R/histograms_env.R

Defines functions histograms_env

Documented in histograms_env

#' Histograms of environmental conditions in M and for occurrences
#'
#' @description histograms_env creates PDF files with histogram plots of
#' environmental conditions in M, lines for the confidence limits of values in
#' M, and the location of values in occurrence records. This is done using data
#' read directly from a local directory, and can be applied to various species
#' and multiple variables.
#'
#' @param M_folder (character) name of the folder containing files representing
#' the accessible area (M) for all species to be analyzed. See details.

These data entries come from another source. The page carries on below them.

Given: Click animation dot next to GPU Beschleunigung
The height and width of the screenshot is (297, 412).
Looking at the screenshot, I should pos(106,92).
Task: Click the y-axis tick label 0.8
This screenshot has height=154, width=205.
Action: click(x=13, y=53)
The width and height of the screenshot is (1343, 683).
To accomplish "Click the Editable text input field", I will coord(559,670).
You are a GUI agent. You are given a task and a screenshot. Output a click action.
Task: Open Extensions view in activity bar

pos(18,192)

#' @param M_format format of files representing the accessible area (M) for the
#' species. Names of M files must match the ones for occurrence files in
#' \code{occ_folder}. Format options are: "shp", "gpkg", or any of the options
#' supported by \code{\link[terra]{rast}} (e.g., "tif" or "asc").

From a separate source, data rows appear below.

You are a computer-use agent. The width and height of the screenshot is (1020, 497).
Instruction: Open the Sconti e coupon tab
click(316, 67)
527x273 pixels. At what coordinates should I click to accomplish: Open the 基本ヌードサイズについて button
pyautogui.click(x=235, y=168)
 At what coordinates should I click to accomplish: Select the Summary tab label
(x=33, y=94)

#' @param occ_folder (character) name of the folder containing csv files of
#' occurrence data for all species. Names of csv files must match the ones of M
#' files in \code{M_folder}.
#' @param longitude (character) name of the column in occurrence files containing
#' values of longitude.
#' @param latitude (character) name of the column in occurrence files containing
#' values of latitude.
#' @param var_folder (character) name of the folder containing layers to
#' represent environmental variables.
#' @param var_format format of layers to represent environmental variables.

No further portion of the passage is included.